The Fed never carried a big balance sheet before QE and the financial
crisis. They were in the process of winding it down until the latest QE
around CV-19. I'm not speaking to the US debt load, although because of
QE that Fed currently holds a significant portion of it.
> > *they are constrained by the current price of a security they are
>> selling. *
>>
>
> We have a lot of economic problems today but that is not one of them. If
> nobody is buying a bond then the solution is to reduce its price, but today
> bonds have never been more expensive and yields have never been lower yet
> people still buy them so there is no need to reduce their price.
>
The Fed is also not liquidating its balance sheet right now. It's
partially creating the demand (purposefully) for US Treasuries. You're
assuming there will always be buyers at good prices when they need to
unwind.
>
>
>> > *They don't have the ability to create bonds out of thin air like they
>> can do for dollars. *
>>
>
> Of course they do, even companies can create bonds out of thin air.
>
John, please get more educated on a topic before saying something with
certainty. The Fed is bound by the rules of its charter. THEY cannot
create government bonds. If you're talking about the US Treasury which
you likely are based on your response above, that's another story
entirely. The distinction however is important. Again, Brent asked
about the Fed's balance sheet, not the US government's.
>
>
>> * > I don't think people are really talking about them directly here in
>> the context of expanding US deficits. That doesn't really involve
>> "printing money." The Treasury finances deficits by conducting auctions of
>> Federal debt. *
>>
>
> A distinction without a difference.
>
Again, John, learn more about a topic before pontificating on it. Brent's
question was about the Fed printing money and expanding THEIR balance
sheet, at least that's the way it was worded. I was pointing out the Fed
does not print money to finance US deficits. There is an important
distinction there.
>
> *>The risk is that demand isn't there due to vastness of supply / loss of
>> confidence causing interest rates to climb, leading to inflation. *
>>
>
> If demand isn't there then increase interest rates, but demand is there
> even though interest rates are currently low. Ridiculously low! The yield
> on a 2 year treasury bill is only 0.19%, the lowest in history. And the
> average 30 year fixed rate mortgage is 3.23%, also the lowest in history.

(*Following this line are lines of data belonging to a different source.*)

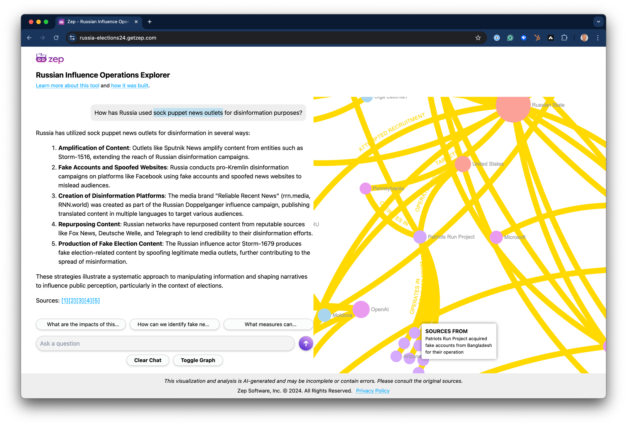Reload the page with refresh icon

56,38
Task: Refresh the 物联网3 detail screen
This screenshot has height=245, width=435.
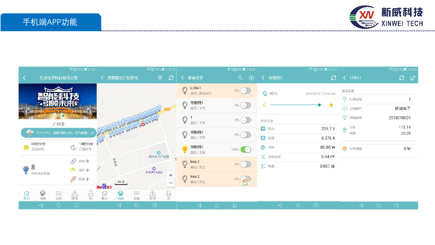Action: point(333,78)
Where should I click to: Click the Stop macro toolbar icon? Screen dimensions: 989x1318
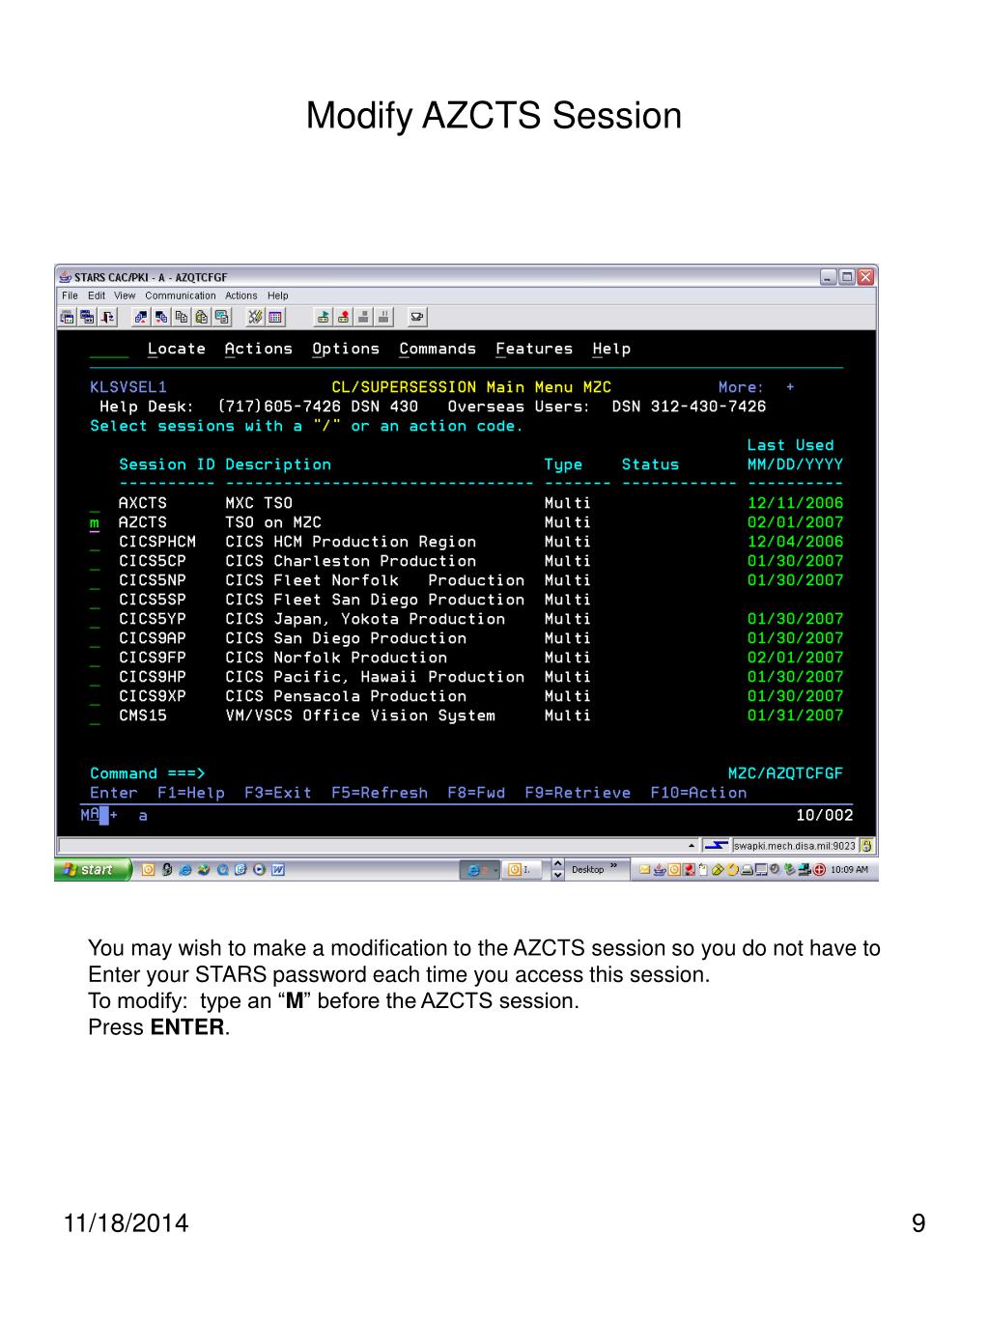pyautogui.click(x=364, y=317)
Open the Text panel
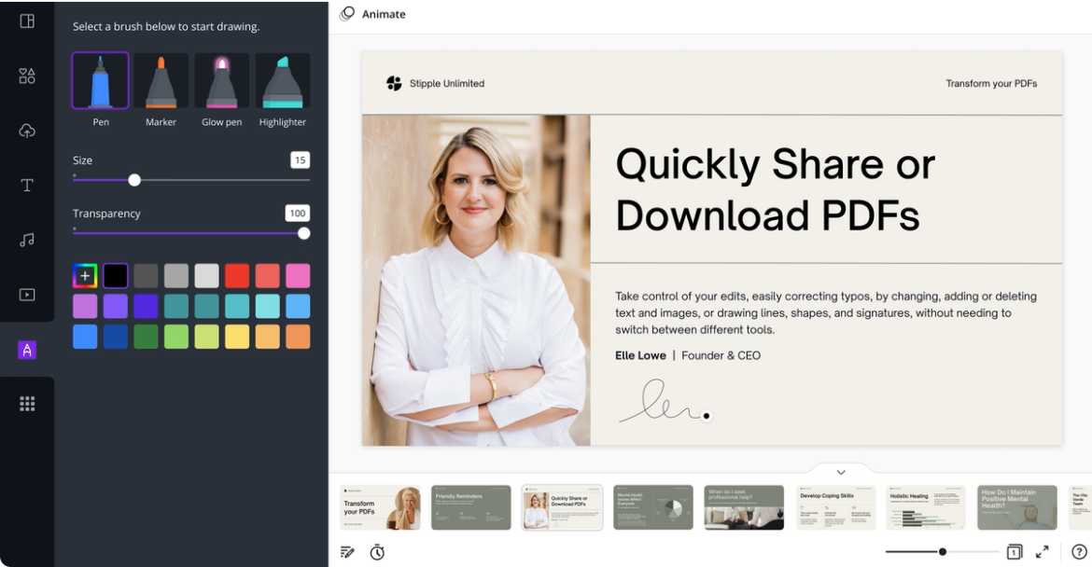The height and width of the screenshot is (567, 1092). point(27,185)
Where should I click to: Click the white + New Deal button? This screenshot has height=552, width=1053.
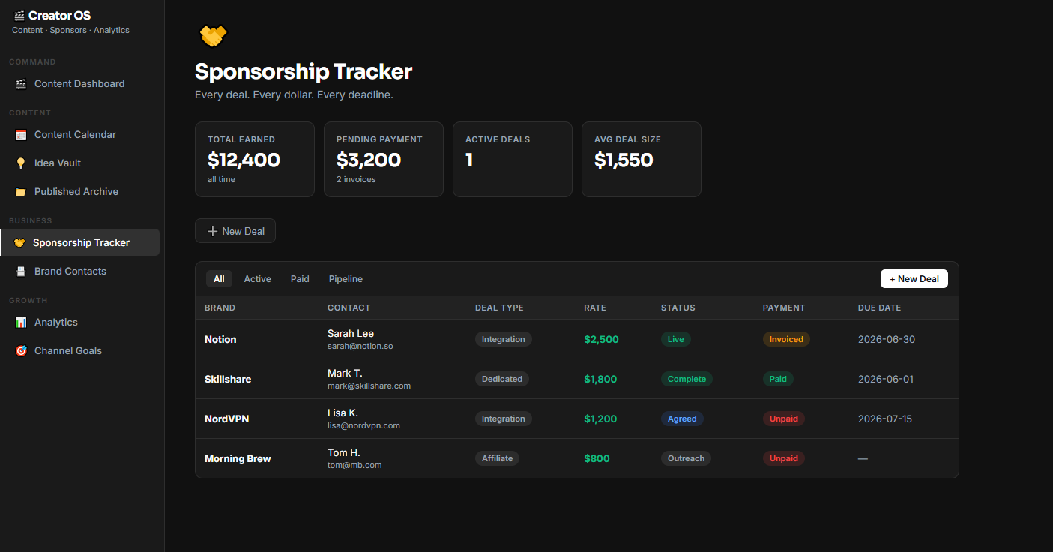(x=914, y=279)
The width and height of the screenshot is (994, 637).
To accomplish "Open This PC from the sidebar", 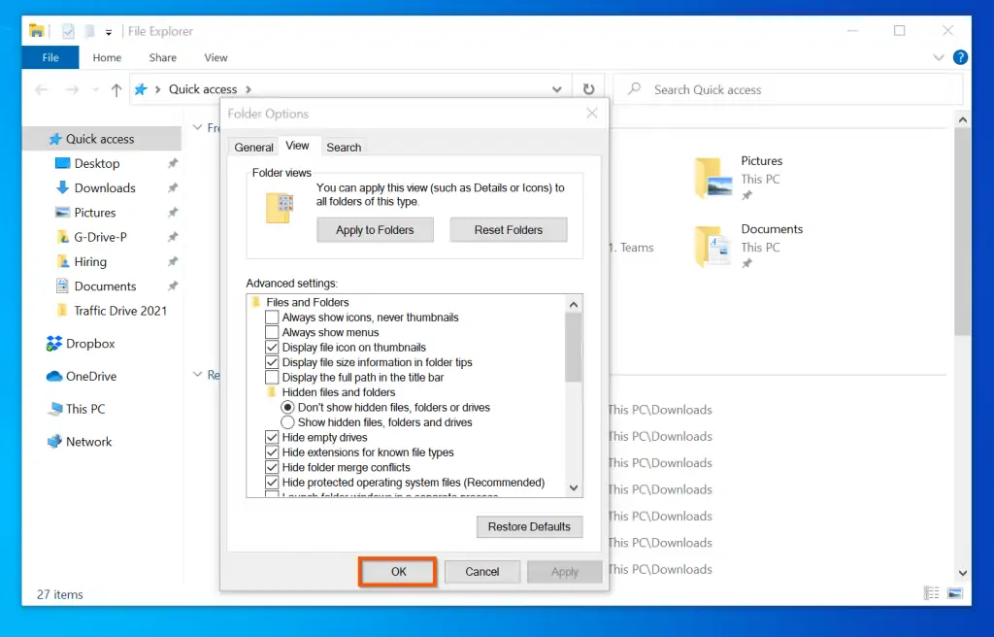I will click(83, 409).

> The deficit hawks are like a doctor refusing to feed a 70 pound starving
> man because he's worried about the dangers of obesity.
>
> Demand is there until it isn't. It's there because the US is still the
global reserve currency, considered a safe haven with an established rule
of law, and is still paying higher rates than the rest of the developed
world. The US debt is a burden on future productivity and already
consumes 8.7% of the US budget and is more than 100% of GDP.
Additionally, I'm surprised you continue to lament the death of
libertarians on this list in the age of Trump when you appear to be far
from one yourself. You seem perfectly happy with central banks distorting
financial markets to such a large degree that it is impossible to
disentangle real signals that the market may be trying to bubble up.